It probably sounds like I'm being pretty hard on myself. And I guess I am. But it's because I don't understand why I'm in this mode. Am I afraid of something? Am I afraid that if I miss a day, somehow I'll be "off my game" and start missing 3 days a week? 5 days a week? Quitting yoga? I suppose there are positive interpretations of my actions. Maybe I just love it, and I don't want to miss a day? 

I must say... I enjoyed every minute of Jo's Hatha class tonight. It was very well-paced, the room was quite comfortable (hot, but good). Things didn't hurt. My knees were good. My shoulder was good. Of course, I have taken a bit of ibuprofen in the last 24 hours, and it was warmer outside which always makes my joints feel better. 

It was just good.

So I decided, "What the hell?" I will stick around and do the second class. I'd heard that it wasn't going to be as hot as a regular class (it wasn't) and I assumed it would be relatively mellow because it was an instructional class (and it was). I didn't suffer any great physical insults from doing the double. 
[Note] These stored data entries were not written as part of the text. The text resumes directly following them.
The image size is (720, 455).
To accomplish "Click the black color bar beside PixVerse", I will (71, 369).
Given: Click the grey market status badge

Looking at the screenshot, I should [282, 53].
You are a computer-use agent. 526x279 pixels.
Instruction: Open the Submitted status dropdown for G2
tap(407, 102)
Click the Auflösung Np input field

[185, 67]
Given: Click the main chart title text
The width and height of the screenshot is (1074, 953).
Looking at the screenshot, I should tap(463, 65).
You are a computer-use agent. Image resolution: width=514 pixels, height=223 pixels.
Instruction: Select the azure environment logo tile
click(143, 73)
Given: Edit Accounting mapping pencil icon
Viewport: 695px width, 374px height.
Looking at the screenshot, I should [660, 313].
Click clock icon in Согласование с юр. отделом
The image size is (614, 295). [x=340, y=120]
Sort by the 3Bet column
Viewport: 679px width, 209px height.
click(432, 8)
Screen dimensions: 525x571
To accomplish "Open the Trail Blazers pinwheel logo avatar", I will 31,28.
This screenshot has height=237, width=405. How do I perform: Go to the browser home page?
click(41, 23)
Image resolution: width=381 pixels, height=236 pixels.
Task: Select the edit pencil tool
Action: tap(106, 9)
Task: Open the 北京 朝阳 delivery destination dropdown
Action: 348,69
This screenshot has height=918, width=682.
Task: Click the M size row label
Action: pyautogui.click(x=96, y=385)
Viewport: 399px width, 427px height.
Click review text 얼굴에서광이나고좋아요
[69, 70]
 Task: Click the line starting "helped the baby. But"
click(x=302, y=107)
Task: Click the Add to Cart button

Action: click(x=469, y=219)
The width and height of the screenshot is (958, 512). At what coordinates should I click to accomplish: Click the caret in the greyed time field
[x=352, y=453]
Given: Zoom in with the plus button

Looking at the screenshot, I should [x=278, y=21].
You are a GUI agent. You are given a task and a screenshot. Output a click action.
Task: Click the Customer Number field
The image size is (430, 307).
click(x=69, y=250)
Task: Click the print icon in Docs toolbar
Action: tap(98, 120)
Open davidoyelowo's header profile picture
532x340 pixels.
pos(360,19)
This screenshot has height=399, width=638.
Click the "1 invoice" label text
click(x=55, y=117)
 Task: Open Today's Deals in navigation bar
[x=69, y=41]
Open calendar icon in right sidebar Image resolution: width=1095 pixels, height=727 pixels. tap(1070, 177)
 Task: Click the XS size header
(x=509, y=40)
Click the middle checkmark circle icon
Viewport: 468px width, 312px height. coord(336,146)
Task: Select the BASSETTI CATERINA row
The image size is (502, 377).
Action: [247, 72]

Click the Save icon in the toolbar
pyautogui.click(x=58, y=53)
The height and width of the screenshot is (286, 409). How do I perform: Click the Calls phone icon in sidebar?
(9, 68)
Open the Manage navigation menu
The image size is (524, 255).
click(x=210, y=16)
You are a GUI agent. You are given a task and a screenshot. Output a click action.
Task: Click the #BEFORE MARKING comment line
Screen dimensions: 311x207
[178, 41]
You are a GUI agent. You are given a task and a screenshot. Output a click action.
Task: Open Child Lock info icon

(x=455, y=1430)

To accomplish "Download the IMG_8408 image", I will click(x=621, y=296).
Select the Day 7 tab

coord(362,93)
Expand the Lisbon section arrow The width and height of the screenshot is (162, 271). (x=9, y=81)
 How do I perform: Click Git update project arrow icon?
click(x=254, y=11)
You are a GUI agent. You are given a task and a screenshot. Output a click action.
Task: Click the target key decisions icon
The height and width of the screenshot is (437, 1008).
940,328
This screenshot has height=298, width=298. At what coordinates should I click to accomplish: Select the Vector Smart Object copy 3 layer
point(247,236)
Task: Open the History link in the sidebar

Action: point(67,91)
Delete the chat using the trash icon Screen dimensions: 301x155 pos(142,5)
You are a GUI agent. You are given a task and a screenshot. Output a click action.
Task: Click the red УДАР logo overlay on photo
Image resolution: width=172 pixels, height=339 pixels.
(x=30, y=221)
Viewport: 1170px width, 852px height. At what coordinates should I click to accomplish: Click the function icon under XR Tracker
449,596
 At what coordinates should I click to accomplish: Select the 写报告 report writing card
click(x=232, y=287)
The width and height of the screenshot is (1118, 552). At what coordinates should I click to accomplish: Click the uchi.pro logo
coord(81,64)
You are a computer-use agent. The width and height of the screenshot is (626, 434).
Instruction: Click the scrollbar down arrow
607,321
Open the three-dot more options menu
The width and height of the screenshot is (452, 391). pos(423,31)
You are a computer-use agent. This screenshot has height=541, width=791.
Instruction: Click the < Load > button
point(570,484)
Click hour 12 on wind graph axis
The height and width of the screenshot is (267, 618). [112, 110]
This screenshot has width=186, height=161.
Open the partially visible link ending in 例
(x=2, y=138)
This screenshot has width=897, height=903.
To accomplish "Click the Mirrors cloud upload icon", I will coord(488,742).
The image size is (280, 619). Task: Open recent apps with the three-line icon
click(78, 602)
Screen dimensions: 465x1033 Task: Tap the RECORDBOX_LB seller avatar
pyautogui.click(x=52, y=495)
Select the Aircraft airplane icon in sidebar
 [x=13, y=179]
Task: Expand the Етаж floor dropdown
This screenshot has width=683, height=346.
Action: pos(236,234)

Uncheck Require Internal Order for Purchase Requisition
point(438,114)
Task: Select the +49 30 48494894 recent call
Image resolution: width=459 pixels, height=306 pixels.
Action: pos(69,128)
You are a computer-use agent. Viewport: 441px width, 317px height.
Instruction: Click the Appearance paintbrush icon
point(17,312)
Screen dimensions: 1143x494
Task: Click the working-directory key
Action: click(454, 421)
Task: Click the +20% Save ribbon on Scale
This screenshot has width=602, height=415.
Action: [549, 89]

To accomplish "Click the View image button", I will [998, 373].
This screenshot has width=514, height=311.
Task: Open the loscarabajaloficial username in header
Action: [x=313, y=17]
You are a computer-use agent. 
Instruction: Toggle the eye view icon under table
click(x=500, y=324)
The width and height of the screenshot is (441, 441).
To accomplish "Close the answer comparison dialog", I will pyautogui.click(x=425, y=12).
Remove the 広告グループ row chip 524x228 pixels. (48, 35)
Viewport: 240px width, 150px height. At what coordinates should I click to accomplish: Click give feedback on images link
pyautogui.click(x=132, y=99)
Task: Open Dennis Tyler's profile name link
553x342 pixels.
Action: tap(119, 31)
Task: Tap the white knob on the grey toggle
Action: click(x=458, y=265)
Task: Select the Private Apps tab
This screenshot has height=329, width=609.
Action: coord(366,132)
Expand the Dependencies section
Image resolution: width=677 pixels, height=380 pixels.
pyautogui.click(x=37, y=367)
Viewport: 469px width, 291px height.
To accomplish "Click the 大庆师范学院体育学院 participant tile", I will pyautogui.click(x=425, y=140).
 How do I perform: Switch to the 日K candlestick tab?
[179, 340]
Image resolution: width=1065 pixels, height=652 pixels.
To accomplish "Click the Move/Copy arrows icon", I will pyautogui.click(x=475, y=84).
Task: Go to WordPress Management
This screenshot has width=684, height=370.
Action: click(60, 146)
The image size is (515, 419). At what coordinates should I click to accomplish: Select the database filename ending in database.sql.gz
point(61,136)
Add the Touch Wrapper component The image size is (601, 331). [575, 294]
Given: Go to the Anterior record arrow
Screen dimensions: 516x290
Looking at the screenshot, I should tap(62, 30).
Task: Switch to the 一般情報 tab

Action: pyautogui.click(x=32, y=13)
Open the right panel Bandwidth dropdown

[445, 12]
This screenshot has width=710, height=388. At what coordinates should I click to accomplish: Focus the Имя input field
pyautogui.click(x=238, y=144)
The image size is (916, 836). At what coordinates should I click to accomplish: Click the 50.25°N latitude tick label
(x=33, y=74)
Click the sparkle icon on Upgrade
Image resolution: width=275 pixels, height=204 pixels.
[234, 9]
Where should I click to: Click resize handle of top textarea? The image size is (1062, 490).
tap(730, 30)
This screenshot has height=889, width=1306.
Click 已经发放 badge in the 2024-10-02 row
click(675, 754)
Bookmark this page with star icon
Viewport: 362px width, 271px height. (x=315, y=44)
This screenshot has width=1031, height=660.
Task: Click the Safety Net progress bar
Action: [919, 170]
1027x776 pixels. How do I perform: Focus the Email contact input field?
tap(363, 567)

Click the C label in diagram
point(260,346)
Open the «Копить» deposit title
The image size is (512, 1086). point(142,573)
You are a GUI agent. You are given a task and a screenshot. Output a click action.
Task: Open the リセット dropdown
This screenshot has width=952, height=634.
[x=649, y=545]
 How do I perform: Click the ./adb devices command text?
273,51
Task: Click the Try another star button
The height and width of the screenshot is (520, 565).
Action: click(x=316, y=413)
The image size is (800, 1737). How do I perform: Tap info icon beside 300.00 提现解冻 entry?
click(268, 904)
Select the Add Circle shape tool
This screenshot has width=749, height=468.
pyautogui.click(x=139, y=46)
But I think the only thing I really satisfied by sticking around for a second class today was my curiosity about what the class would be like. It was interesting to have mirror at our side. I got to see how my Downward Dog looked (not bad). I got to see what adjustments are necessary to be in a truly flat back for Halfway Lift. I got to spend some long, deep time in Warrior I and Low Lunge (both poses reminding me just how far I've come, and also how far there is to go). Jo gave a reading about patience, and about how we need to allow ourselves to develop at a natural rate, not to rush things. Seems apropos.

It was a good class.

But my body didn't really need to do two classes today. My body needed rest.

As such, I am putting my clothes and towels in the washing machine now. All of them. And I am not staying awake to put things into the dryer. I will have no dry towels or shorts. This is what is referred to as "extreme measures." 

No yoga clothes = no yoga.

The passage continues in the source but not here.